The year has only just started and Relapse has already unveiled one of doom’s highlight for 2016: Lycus from Oakland  already delivered a excellent debut 2 years ago with ‘Tempest’, but ‘Chasms’  is set to surpass that in every way. We got hold of their drummer Trevor Deschryhver to say some words about their take on funeral doom.


“Tempest” was already great, but with ‘Chasms” you’ve really made a huge leap forward. Where do you think that came from?

Tempest was a solid foundation for our sound and vision, but there were many obstacles that kept it from reaching it's full potential. By the time we started writing songs for Chasms, our line-up was stronger than it had ever been. The chemistry within the band was much better and we were generally more focused than before.

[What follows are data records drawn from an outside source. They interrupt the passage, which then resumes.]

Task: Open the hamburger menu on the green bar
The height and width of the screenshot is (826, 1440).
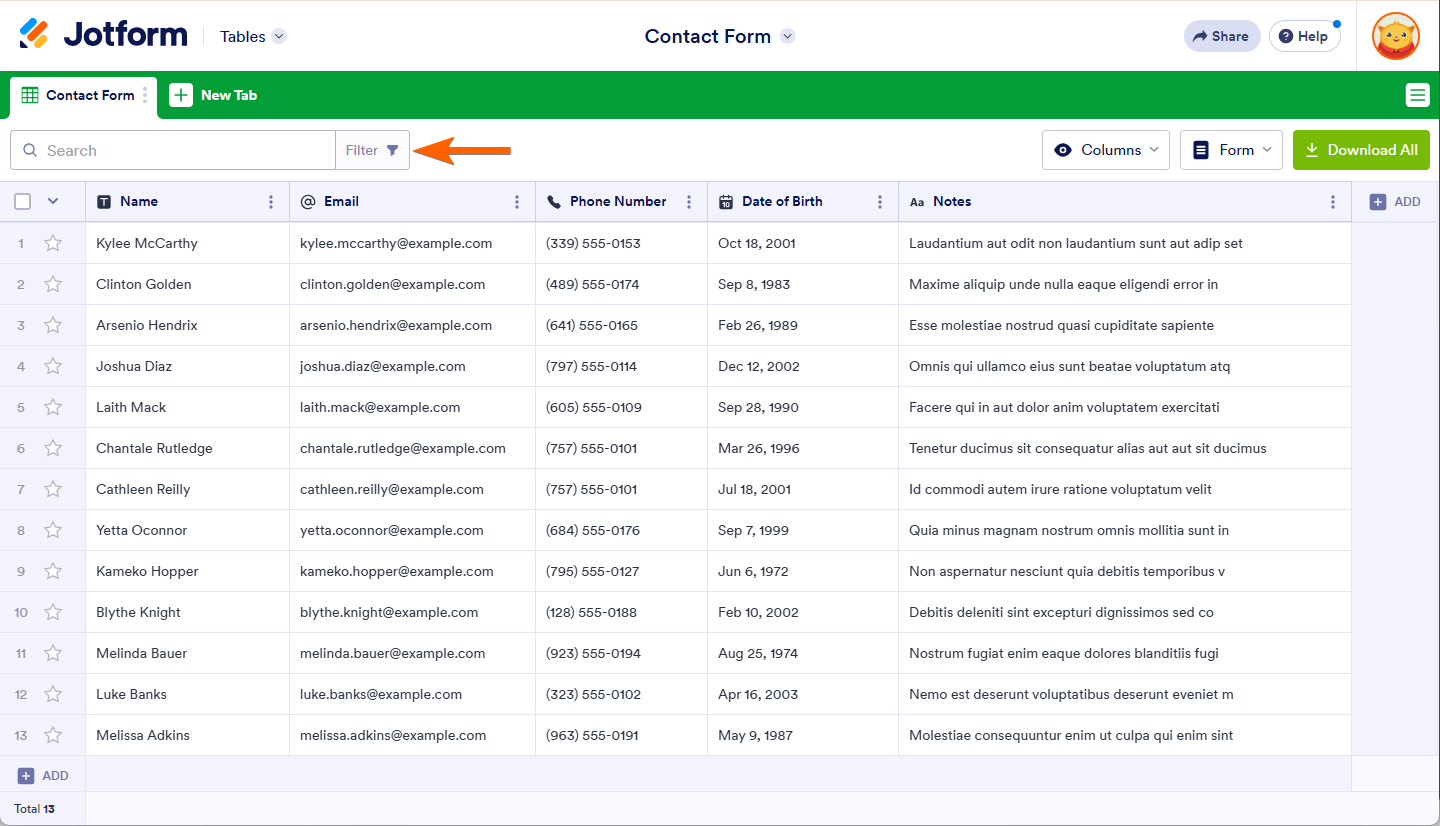Action: [1417, 95]
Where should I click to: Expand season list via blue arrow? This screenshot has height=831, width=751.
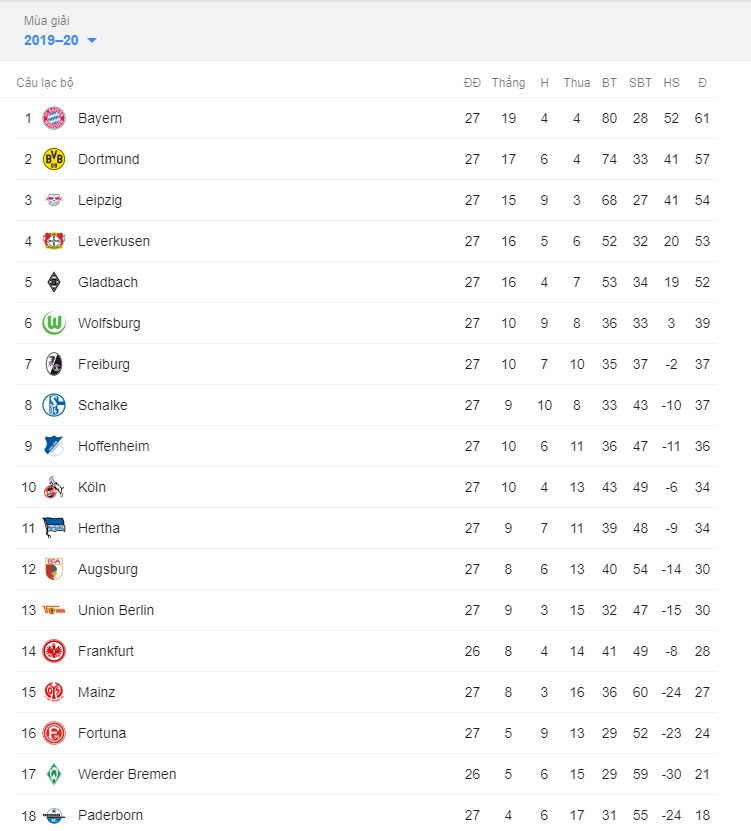(92, 40)
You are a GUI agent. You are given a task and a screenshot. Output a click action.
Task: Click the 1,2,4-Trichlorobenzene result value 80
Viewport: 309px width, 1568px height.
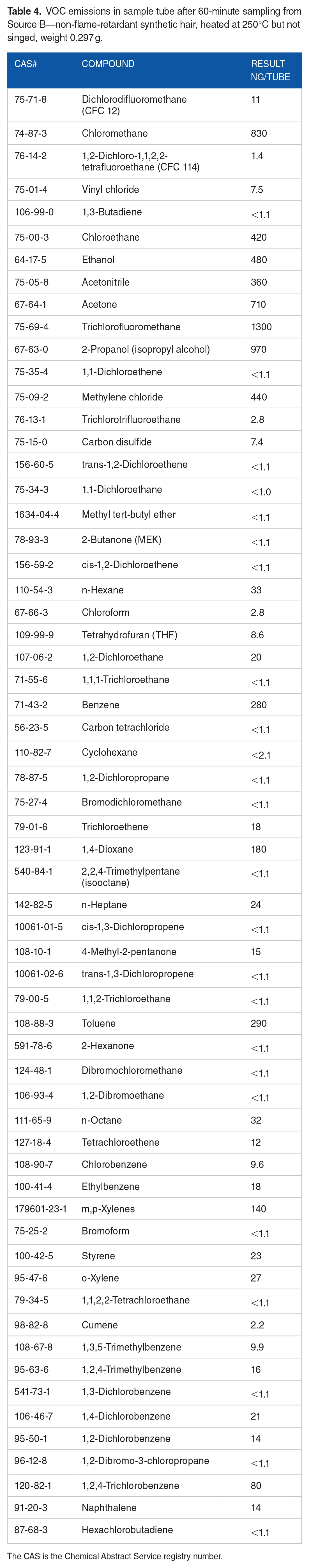coord(256,1485)
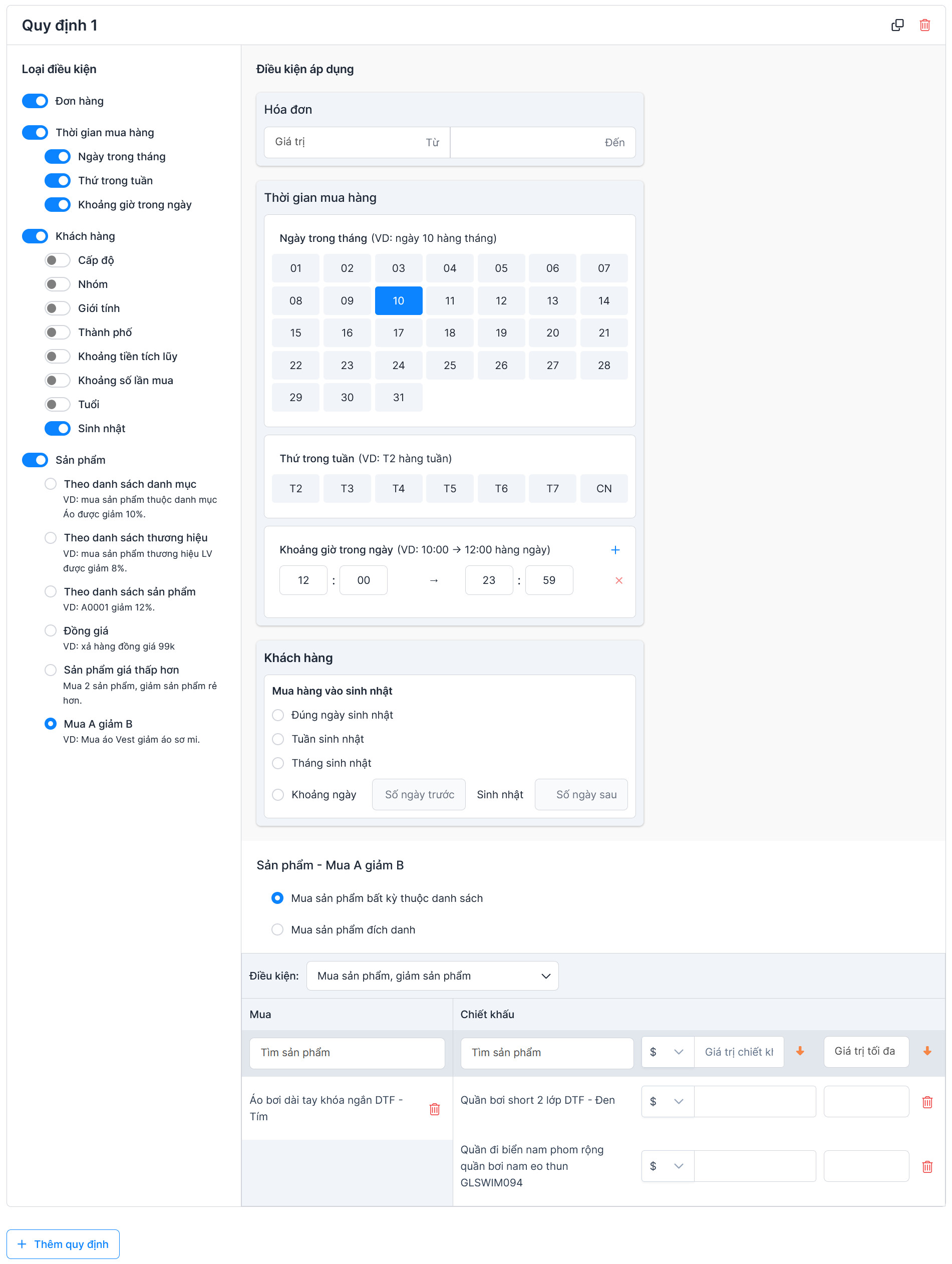This screenshot has width=952, height=1264.
Task: Choose T6 in the weekday selector
Action: [501, 489]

With its long, drawn out, often minimalistic compositions a genre like funeral doom is not the easiest to get into. What do you think is the trick to keep it interesting?

I think the best way to keep funeral doom interesting is to channel every bit of internal darkness to create something beautiful. It is a style of music that heavily relies on        catharsis and passion. Without those things, the long songs begin to seem boring and contrived.

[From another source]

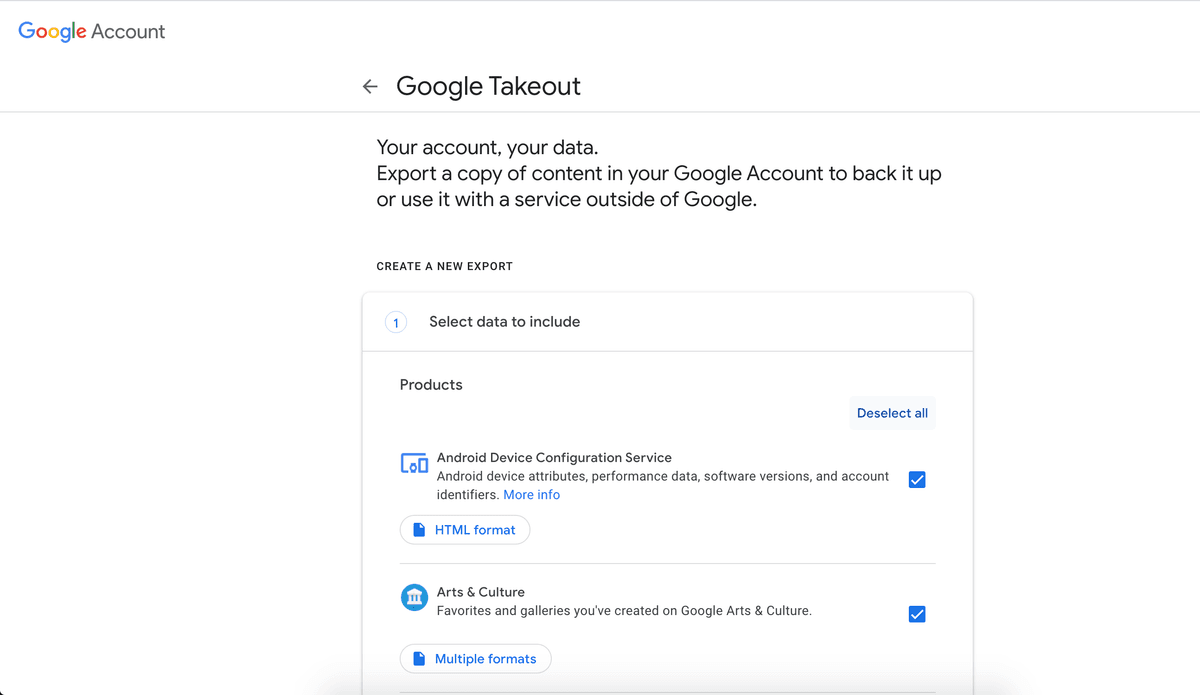
Task: Click the Create a New Export label
Action: click(x=444, y=267)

Contrary to what one generally thinks about doom, you’re not afraid to speed things up a little from time to time. Like for instance in Evoken or Disembowelment you can still feel the old school death metal roots.


Yeah, we have roots in all kinds of dark music, from post punk to black metal. It wouldn't really make sense for us to limit ourselves to the confines of a single genre. We like to speed things up at times without straying too far from the overall vision.


You’ve again chosen a cover painting by Paolo Girardi whose artwork you also used for Tempest and the cover for last year’s excellent ‘Four Phantoms’ by Bell Witch, my personal favorite for 2015. Where did you discover this artist?

We were introduced to Girardi's brilliant artwork through 20 Buck Spin, the label that released Tempest. Each of us were instantly fascinated by his portfolio and honored that he was interested in working with us. When it came time to prepare Chasms, we didn't hesitate to reach out to him. This time around, he was inspired to paint something a bit more haunting, depressive, and ethereal. I feel that his art is the perfect visual representation of the atmosphere on Chasms.


Together with acts like Loss and Bell Witch you’re at the forefront of a new wave of funeral doom in the US who are all incidentally also huge fans of each other’s music? You’ve also toured together on numerous occasions.

 I've been a big fan of Loss since I was a teenager, so it was really great when they discovered our demo back in 2011 and offered to release it on their label, Graceless Recordings. They will be releasing the cassette version of Chasms very soon. We hope to play more shows with Loss and Bell Witch in the near future.


Any other stars on the rise we should watch out for?

Spectral Voice, Alaric, Ēōs, and Altar De Fey are all amazing.


Any plans to cross the ocean to Europe soon.  It would be awesome to get you on Roadburn for instance.

There are currently no plans for us to tour Europe, but we'd love the opportunity.


I just want to say thanks to you and everyone else who has taken the time to give our music a listen. It means a lot to us. Cheers!